==== Given records ====

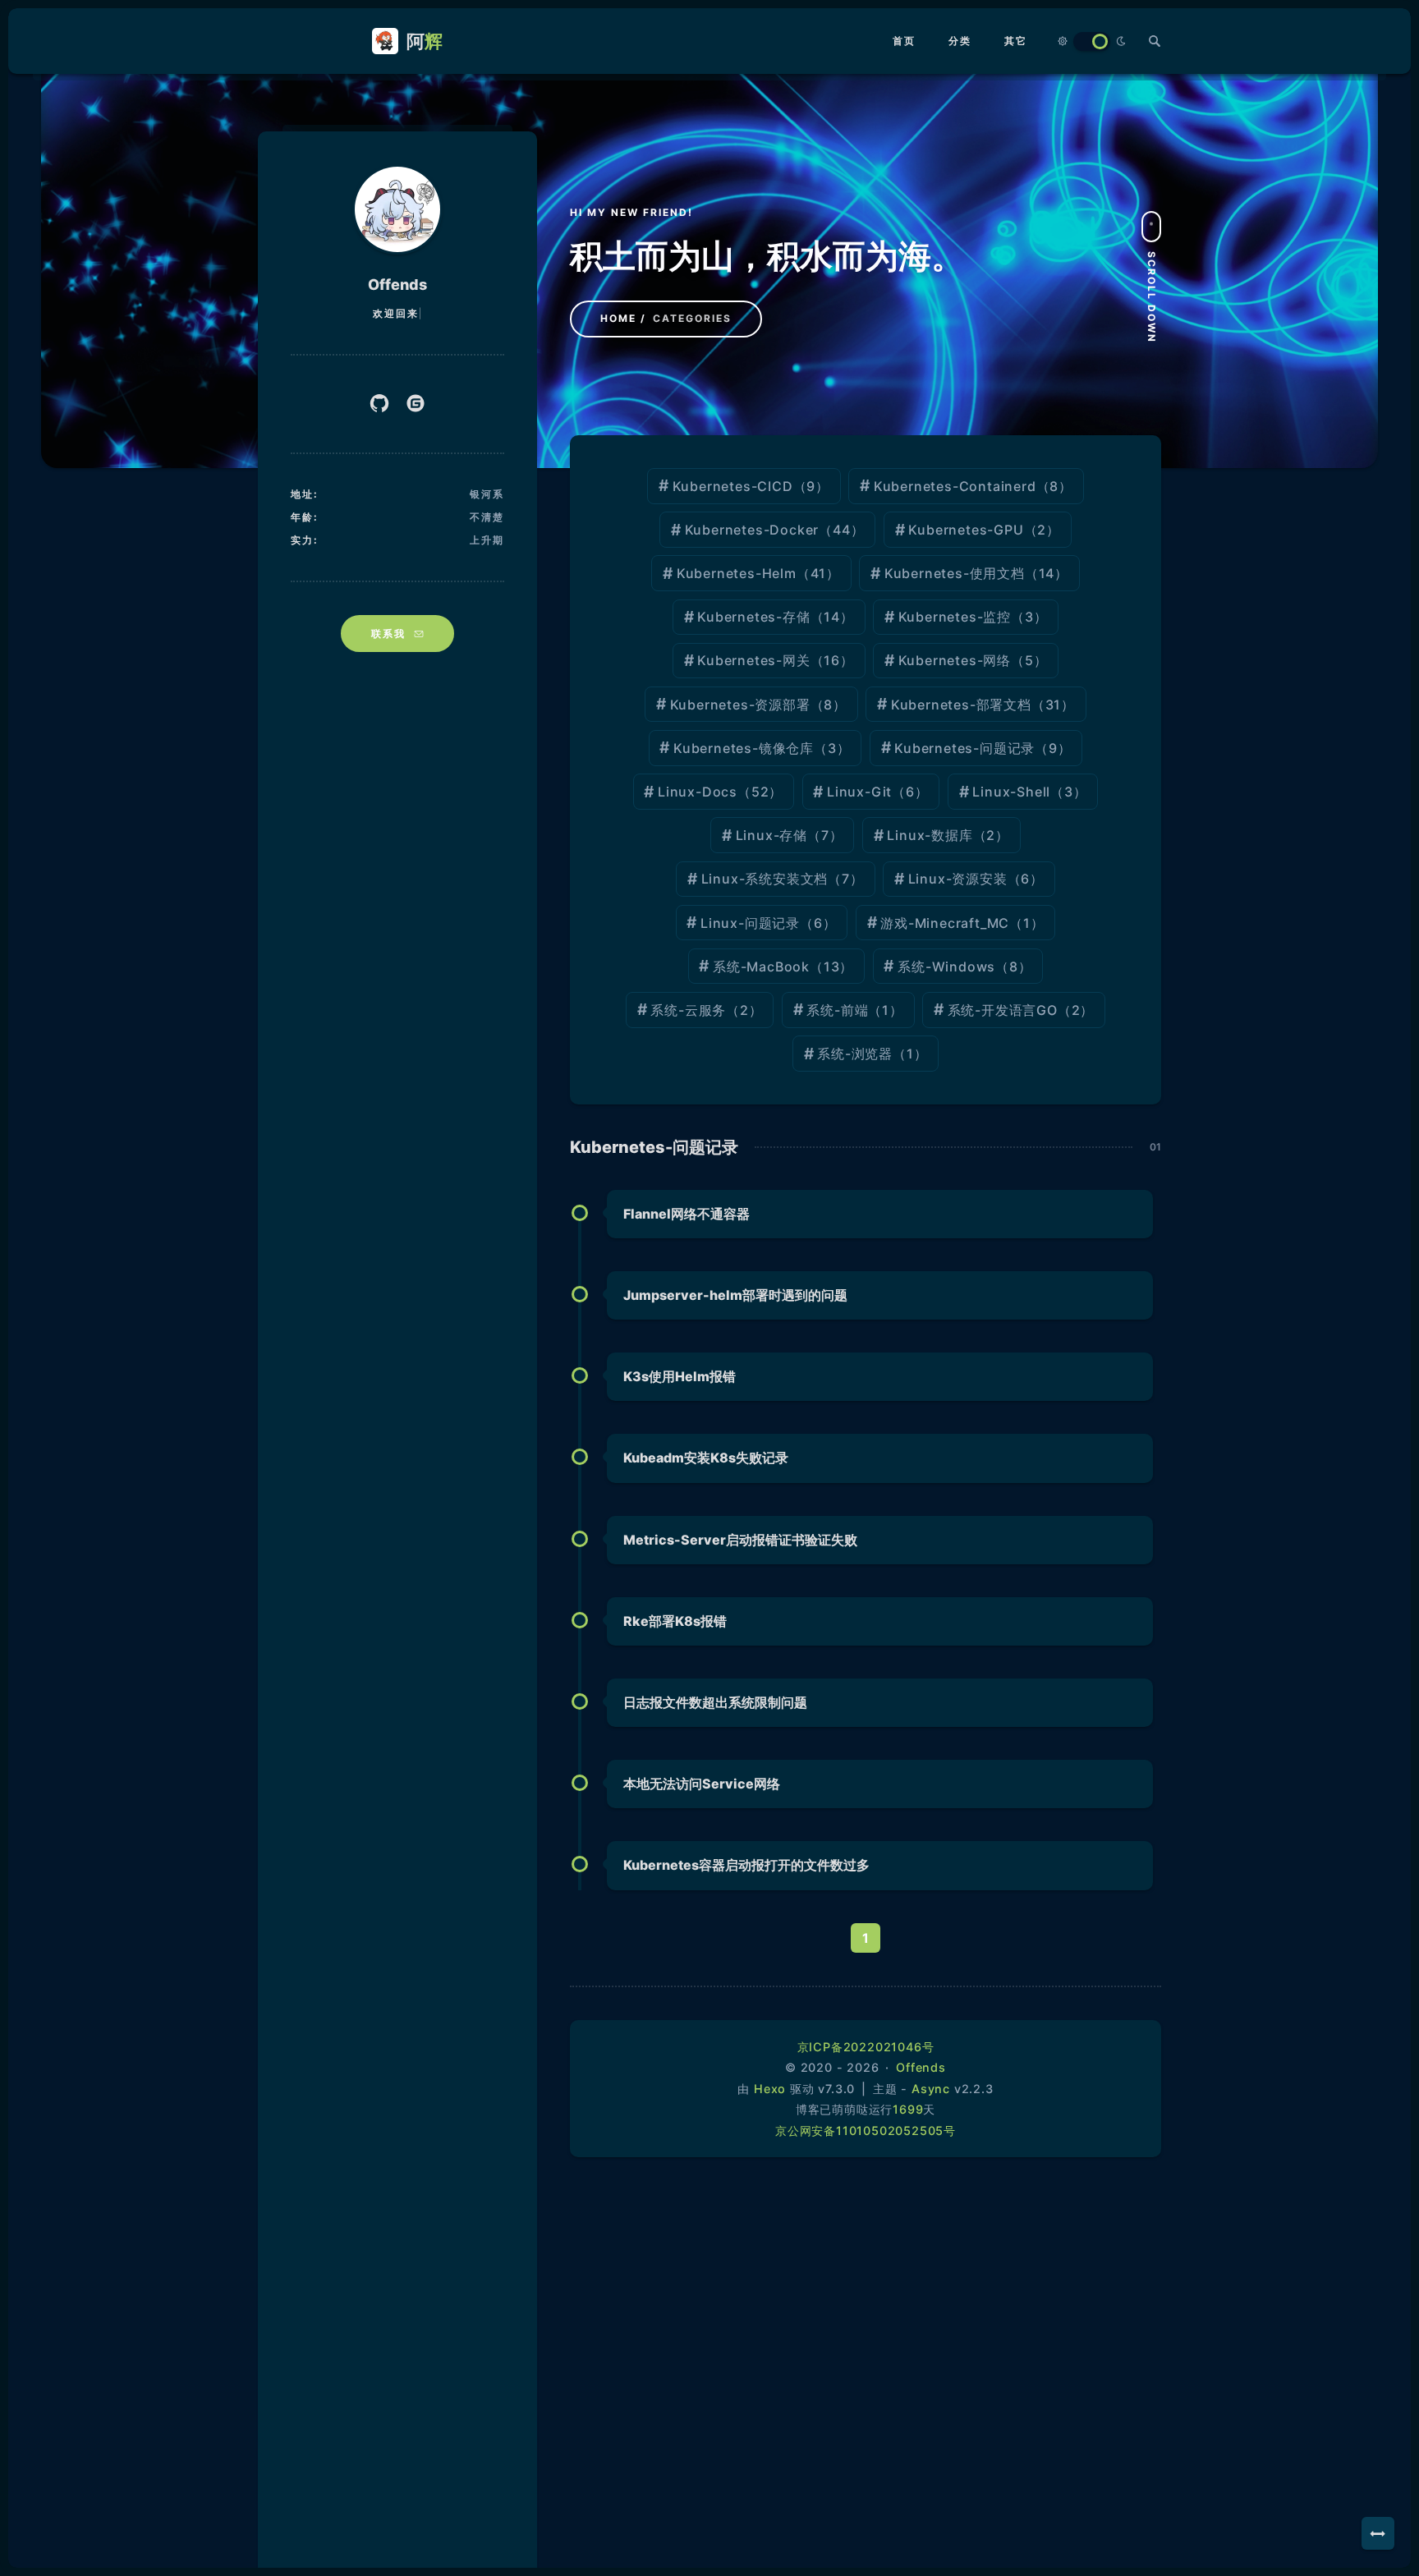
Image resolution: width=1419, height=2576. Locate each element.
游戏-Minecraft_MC (944, 923)
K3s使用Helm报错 (679, 1376)
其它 (1015, 40)
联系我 (388, 633)
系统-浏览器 (855, 1053)
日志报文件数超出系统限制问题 (715, 1702)
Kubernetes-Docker (752, 529)
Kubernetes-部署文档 (961, 704)
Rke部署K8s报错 (675, 1621)
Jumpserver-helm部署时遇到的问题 (735, 1295)
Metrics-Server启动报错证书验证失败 (740, 1539)
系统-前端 (837, 1010)
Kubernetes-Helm (737, 573)
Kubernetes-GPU (965, 529)
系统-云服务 (688, 1010)
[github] (379, 404)
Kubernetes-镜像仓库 (743, 748)
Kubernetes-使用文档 (954, 573)
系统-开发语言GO (1003, 1010)
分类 (959, 40)
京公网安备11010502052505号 (865, 2130)
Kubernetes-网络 (954, 660)
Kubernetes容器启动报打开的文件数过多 (746, 1865)
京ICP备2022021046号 (866, 2047)
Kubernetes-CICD (733, 486)
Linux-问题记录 (750, 923)
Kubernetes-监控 (954, 616)
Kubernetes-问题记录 (964, 748)
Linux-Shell (1011, 791)
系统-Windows (946, 966)
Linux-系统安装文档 (765, 878)
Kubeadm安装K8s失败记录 (705, 1457)
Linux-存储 (771, 835)
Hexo (770, 2089)
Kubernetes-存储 (753, 616)
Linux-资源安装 (958, 878)
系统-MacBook (761, 966)
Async (931, 2089)
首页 (904, 40)
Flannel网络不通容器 (686, 1213)
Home (618, 318)
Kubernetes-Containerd (955, 486)
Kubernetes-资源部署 (740, 704)
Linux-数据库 (929, 835)
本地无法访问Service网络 (701, 1783)
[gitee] (415, 404)
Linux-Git (859, 791)
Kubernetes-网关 (753, 660)
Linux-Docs (697, 791)
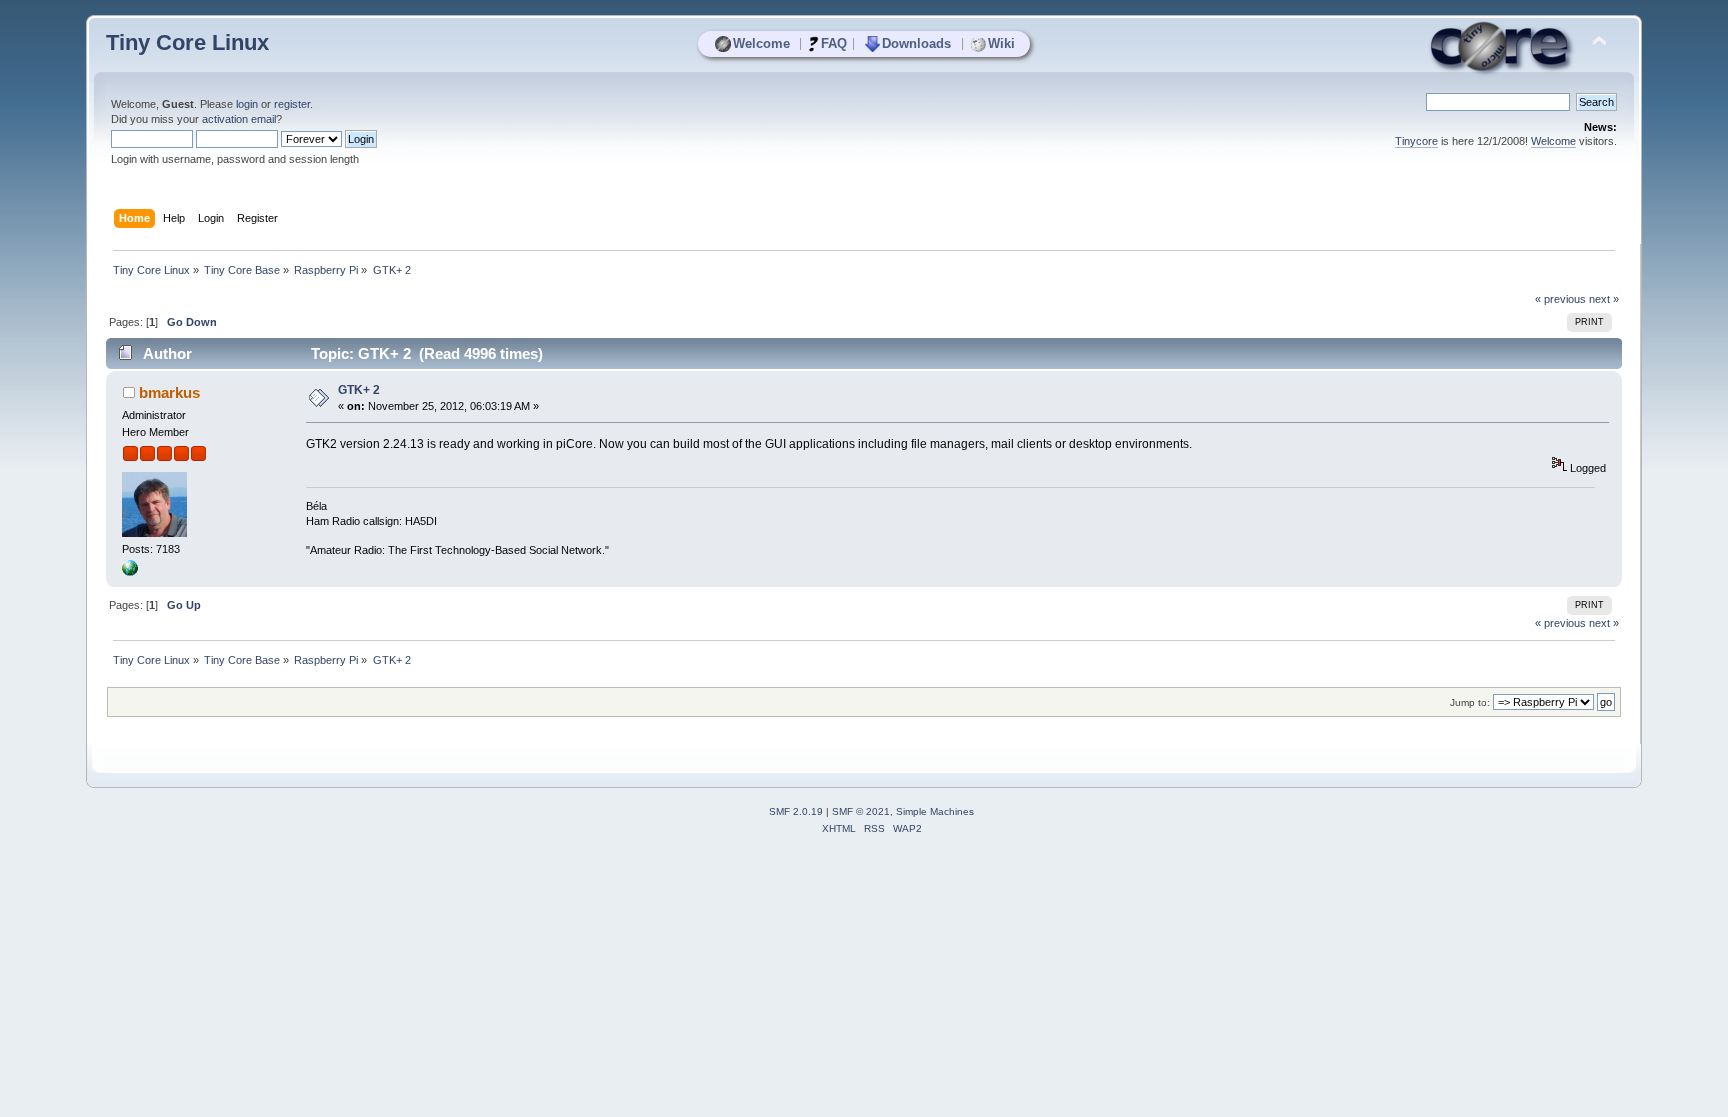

====

Your assignment
All of the entries above should be retyped exactly, with the pictures left out.

Completed task
Image resolution: width=1419, height=2576. Locate each element.
游戏-Minecraft_MC (944, 923)
K3s使用Helm报错 (679, 1376)
其它 (1015, 40)
联系我 (388, 633)
系统-浏览器 (855, 1053)
日志报文件数超出系统限制问题 (715, 1702)
Kubernetes-Docker (752, 529)
Kubernetes-部署文档 (961, 704)
Rke部署K8s报错 (675, 1621)
Jumpserver-helm部署时遇到的问题 (735, 1295)
Metrics-Server启动报错证书验证失败 (740, 1539)
系统-前端 (837, 1010)
Kubernetes-Helm (737, 573)
Kubernetes-GPU (965, 529)
系统-云服务 (688, 1010)
[github] (379, 404)
Kubernetes-镜像仓库 (743, 748)
Kubernetes-使用文档 (954, 573)
系统-开发语言GO (1003, 1010)
分类 (959, 40)
京公网安备11010502052505号 (865, 2130)
Kubernetes-网络 (954, 660)
Kubernetes容器启动报打开的文件数过多 (746, 1865)
京ICP备2022021046号 (866, 2047)
Kubernetes-CICD (733, 486)
Linux-问题记录 (750, 923)
Kubernetes-监控 (954, 616)
Kubernetes-问题记录 (964, 748)
Linux-Shell (1011, 791)
系统-Windows (946, 966)
Linux-系统安装文档 (765, 878)
Kubeadm安装K8s失败记录 (705, 1457)
Linux-存储 (771, 835)
Hexo (770, 2089)
Kubernetes-存储 (753, 616)
Linux-资源安装 (958, 878)
系统-MacBook (761, 966)
Async (931, 2089)
首页 (904, 40)
Flannel网络不通容器 (686, 1213)
Home (618, 318)
Kubernetes-Containerd (955, 486)
Kubernetes-资源部署 (740, 704)
Linux-数据库 (929, 835)
本地无法访问Service网络 (701, 1783)
[gitee] (415, 404)
Linux-Git (859, 791)
Kubernetes-网关 (753, 660)
Linux-Docs (697, 791)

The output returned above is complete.